BEGIN Provided data

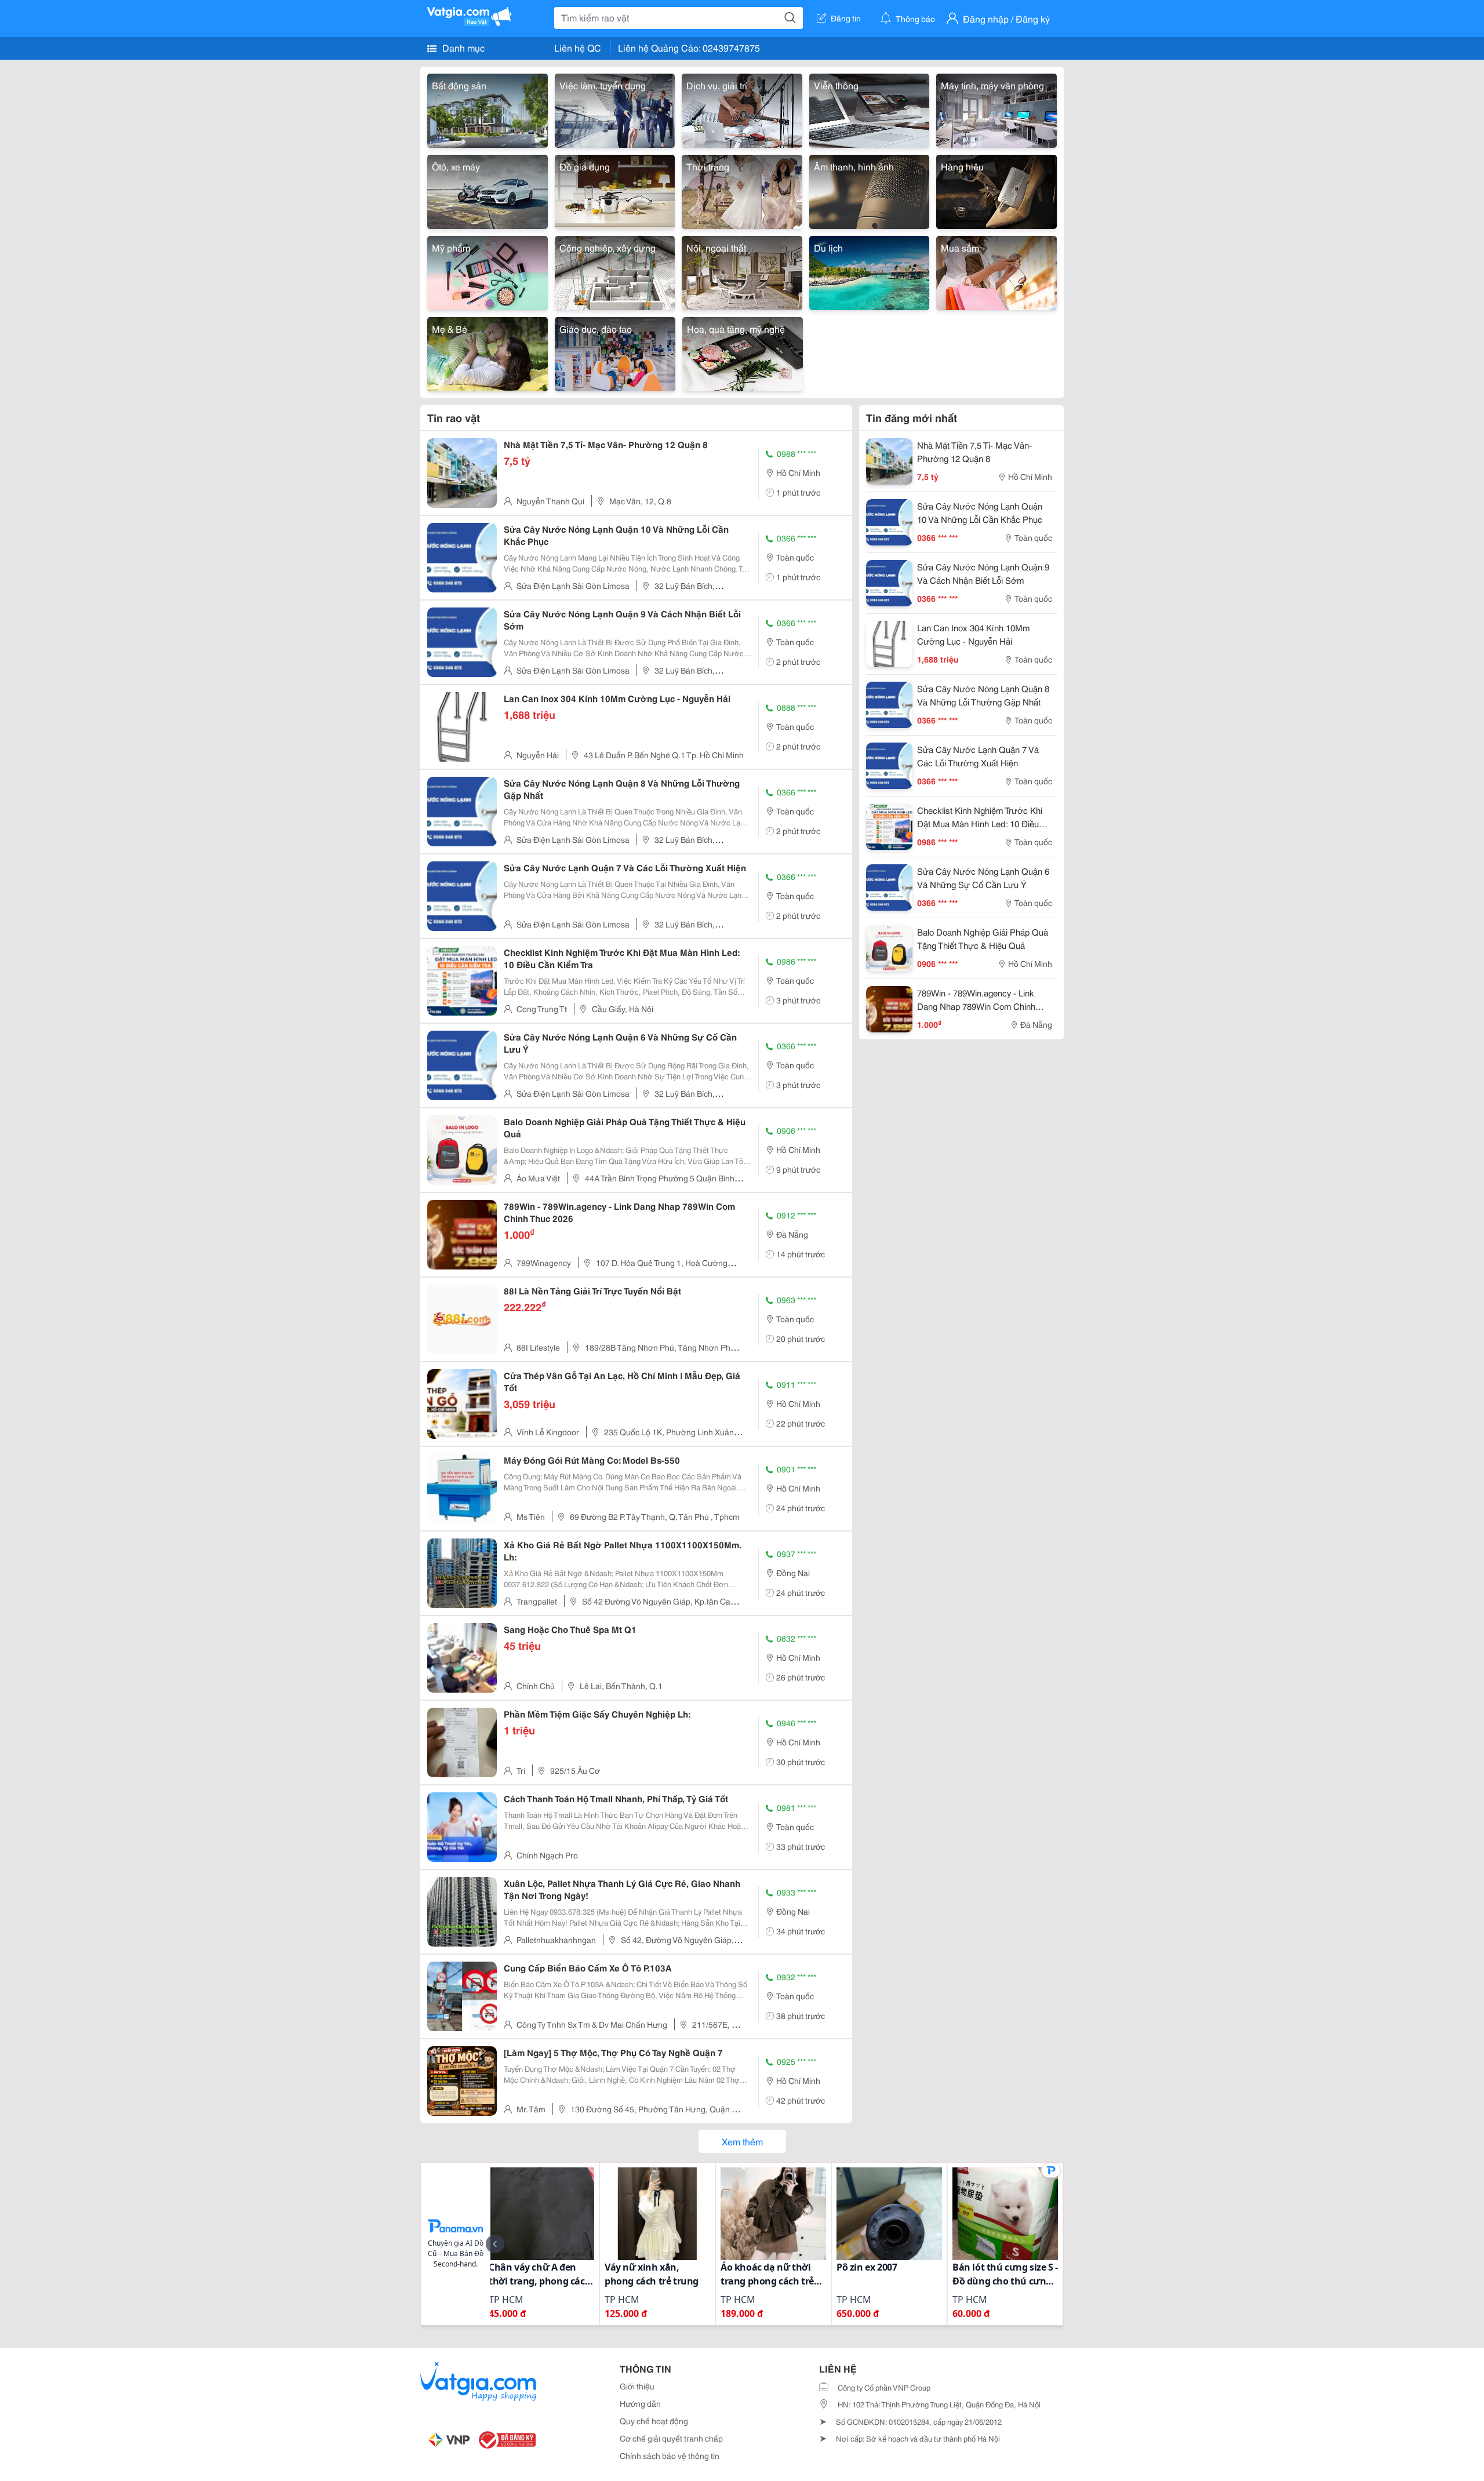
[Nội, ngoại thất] (742, 271)
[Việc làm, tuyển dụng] (615, 108)
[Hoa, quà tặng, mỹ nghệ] (742, 352)
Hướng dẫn (640, 2403)
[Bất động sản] (487, 108)
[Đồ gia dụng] (615, 190)
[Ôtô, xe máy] (487, 190)
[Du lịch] (869, 271)
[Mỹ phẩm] (487, 271)
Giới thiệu (637, 2386)
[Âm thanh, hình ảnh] (869, 190)
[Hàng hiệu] (996, 190)
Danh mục (462, 47)
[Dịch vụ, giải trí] (742, 108)
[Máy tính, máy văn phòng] (996, 108)
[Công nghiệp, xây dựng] (615, 271)
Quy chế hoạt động (654, 2421)
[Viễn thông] (869, 108)
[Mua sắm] (996, 271)
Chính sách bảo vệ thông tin (669, 2455)
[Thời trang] (742, 190)
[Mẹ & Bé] (487, 352)
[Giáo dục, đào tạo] (615, 352)
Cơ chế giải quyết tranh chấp (671, 2438)
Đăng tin (846, 18)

END Provided data

The total, and only the total: count the lines above that contain "thông".

2